Trains are one of the more expensive ways to travel within the UK but offer a more relaxed way to travel than the battle on busy roads.

National Rail Services


The British train service was privatised between 1994 and 1997 and there are now several companies operating passenger services on different parts of Britain's railways. Although there are companies with different names, once you buy a ticket, it is valid for the entire journey even if you end up on a different line run by a different company.

There are over 2500 train stations in the UK, not including the underground. These range from small, one platform stations to Waterloo in London which has 19 platforms and covers 24.5 acres.

Trains operate from early in the morning to late at night depending on how busy the route is. There are also sleeper trains that travel overnight from London Euston to Scotland and from London Paddington to Southwest England. On some journeys, it may be necessary to change trains several times before getting to your final destination.

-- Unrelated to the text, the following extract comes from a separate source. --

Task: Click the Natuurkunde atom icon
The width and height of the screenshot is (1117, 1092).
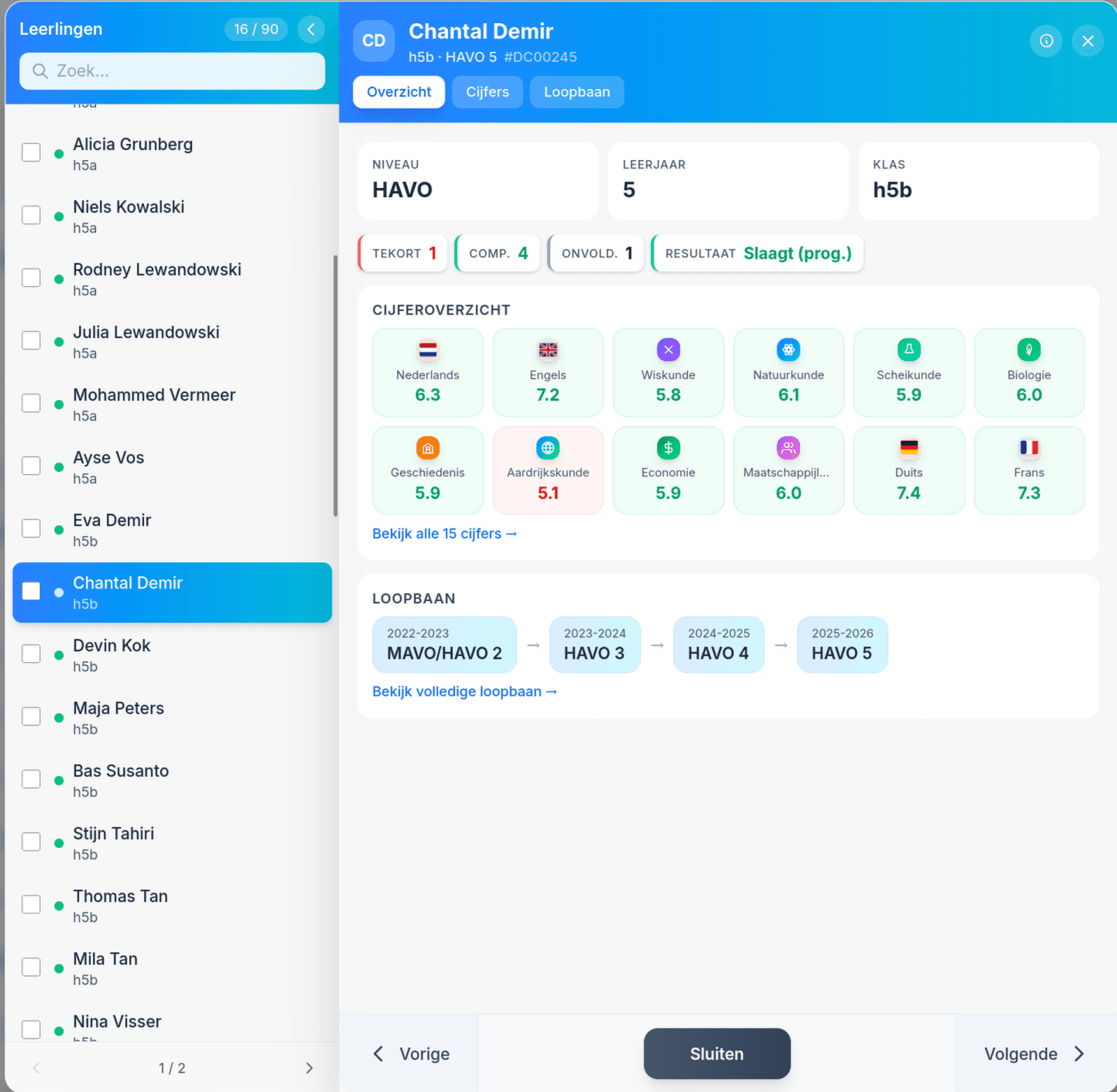Action: 788,350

Many Britons use the trains to commute to and from work in the morning and evening. This is known as rush hour. Ticket prices are more expensive if you travel during rush hour which is roughly from 7am to 9am and from 4pm to 7pm. Children under 5 travel for free and children over 5 travel at a discounted price. There are also travelcards available for families and students.

There are three ways to buy a ticket. You can purchase tickets at the ticket office at the train station, from a self service kiosk at larger stations or you can book online. If there are no facilities to purchase a ticket beforehand then you may be able to buy your ticket on board the train using a debit/credit card or cash. If you travel without a ticket and without intending to pay then you risk the chance of a penalty fine.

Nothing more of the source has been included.